Today in 1153 – Bernard of Clairvaux Died

Bernard was a monk born in France during the Middle Ages. He was studious and reclusive, spending most of his life within the confines of one monastery or another. The one he himself founded at Clairvaux became world famous, and his counsel was sought by kings and church authorities. Four centuries later, Martin Luther said of him that he was “the best monk that ever lived, whom I admire beyond all the rest put together.”

Several hymns attributed to Bernard are translations from a longer Latin poem entitled Jesu Dulcis Memoria (“Sweet Remembrance of Jesus”).

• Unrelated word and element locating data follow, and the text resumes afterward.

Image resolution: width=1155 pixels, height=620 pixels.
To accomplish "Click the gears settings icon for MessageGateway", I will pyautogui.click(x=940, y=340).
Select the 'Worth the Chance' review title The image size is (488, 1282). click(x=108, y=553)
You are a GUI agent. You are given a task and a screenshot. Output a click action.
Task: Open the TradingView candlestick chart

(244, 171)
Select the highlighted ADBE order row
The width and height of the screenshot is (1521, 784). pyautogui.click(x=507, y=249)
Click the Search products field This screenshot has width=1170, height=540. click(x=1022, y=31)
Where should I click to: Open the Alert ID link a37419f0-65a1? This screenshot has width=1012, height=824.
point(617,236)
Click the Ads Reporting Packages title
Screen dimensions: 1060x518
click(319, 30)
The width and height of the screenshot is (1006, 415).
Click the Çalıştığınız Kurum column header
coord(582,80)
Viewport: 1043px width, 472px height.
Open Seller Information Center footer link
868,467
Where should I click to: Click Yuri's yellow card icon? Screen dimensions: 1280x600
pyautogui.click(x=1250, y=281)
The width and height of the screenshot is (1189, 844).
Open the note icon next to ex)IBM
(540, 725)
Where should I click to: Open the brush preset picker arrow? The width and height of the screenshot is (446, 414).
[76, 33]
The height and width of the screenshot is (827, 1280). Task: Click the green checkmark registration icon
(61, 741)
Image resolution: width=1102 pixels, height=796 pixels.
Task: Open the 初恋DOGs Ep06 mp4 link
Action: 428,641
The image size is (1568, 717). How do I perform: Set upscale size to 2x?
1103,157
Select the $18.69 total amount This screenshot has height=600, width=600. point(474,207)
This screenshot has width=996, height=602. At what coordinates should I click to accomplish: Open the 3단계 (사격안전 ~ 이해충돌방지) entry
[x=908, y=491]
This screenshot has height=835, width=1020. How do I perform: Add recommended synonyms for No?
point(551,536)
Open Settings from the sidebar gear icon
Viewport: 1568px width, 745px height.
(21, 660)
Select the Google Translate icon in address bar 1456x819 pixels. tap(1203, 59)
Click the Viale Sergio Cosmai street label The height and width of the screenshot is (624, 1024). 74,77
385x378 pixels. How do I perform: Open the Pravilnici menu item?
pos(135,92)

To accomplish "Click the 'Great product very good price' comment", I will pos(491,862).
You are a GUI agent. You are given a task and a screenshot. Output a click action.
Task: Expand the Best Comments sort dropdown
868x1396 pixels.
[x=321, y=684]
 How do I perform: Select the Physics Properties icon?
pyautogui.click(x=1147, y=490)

Among these are: Jesus, the Very Thought of Thee; Jesus, Thou Joy of Loving Hearts; and O Hope of Every Contrite Heart. Other hymns said to be from Bernard are O Jesus, King Most Wonderful, and O Sacred Head Now Wounded.

Jesus, the very thought of Thee
With sweetness fills my breast;
But sweeter far Thy face to see,
And in Thy presence rest.

Nor voice can sing, nor heart can frame,
Nor can the memory find
A sweeter sound than Thy blest name,
O Saviour of mankind!

O hope of every contrite heart,
O joy of all the meek,
To those who fall, how kind Thou art!
How good to those who seek!

Jesus, our only joy be Thou,
As Thou our prize will be;
Jesus be Thou our glory now,
And through eternity.

(2) Today in 1926 – Robert Weir Died
Graphic Canadian FlagThe original name of my home country, the Dominion of Canada, was suggested to the politicians in 1866 by a verse of Scripture:  “He [the Lord] shall have dominion also from sea to sea” (Ps. 72:8). Prime Minister, Sir John A. MacDonald, wrote to Queen Victoria, saying that the title was “a tribute to the principles we earnestly desire to uphold.”

To express a country’s vision it helps to have a national song. In Canada, such a selection was created, thirteen years after Confederation. But it would be another century before it was officially adopted as our national anthem. As you will see, there is an explicit prayer, in the refrain, and the last stanza, a prayer for divine aid and more. Sadly, the words have become a mere formality to many–and others would like to remove any reference to God for fear we might offend some atheists!

The anthem began with a French version, written in 1880. Many English translations were attempted in the years following. The one that eventually gained favour was written in 1908 by Justice Robert Stanley Weir. Mr. Weir was born in Hamilton, Ontario (my home town). He authored both scholarly legal books and poetry. But his most famous work is the national anthem, O Canada. The little-used final stanza (the fourth) recognizes our country’s need to depend on God. Then, in 1968, a joint com­mit­tee of the Ca­na­di­an Sen­ate and House of Com­mons amend­ed Weir’s text to in­clude the words, “God keep our land,” in the refrain.

O Canada! Our home and native land!
True patriot love in all thy sons command.
With glowing hearts we see thee rise,
The True North strong and free!
From far and wide, O Canada,
We stand on guard for thee.

God keep our land glorious and free!
O Canada, we stand on guard for thee.
O Canada, we stand on guard for thee.

Ruler Supreme, who hearest humble prayer,
Hold our Dominion in Thy loving care;
Help us to find, O God, in Thee
A lasting, rich reward,
As, waiting for the better day,
We ever stand on guard.


Responses

  1. Its too bad that most important last verse isn’t really used much. I’d love to see that be the widespread prayer of our country (the U.S.) as well.

    • I agree. It seems inevitable, given human nature, that nations (sometimes churches, and Christian organizations, too) drift away from their early vision. But people of faith need to keep calling them back to it.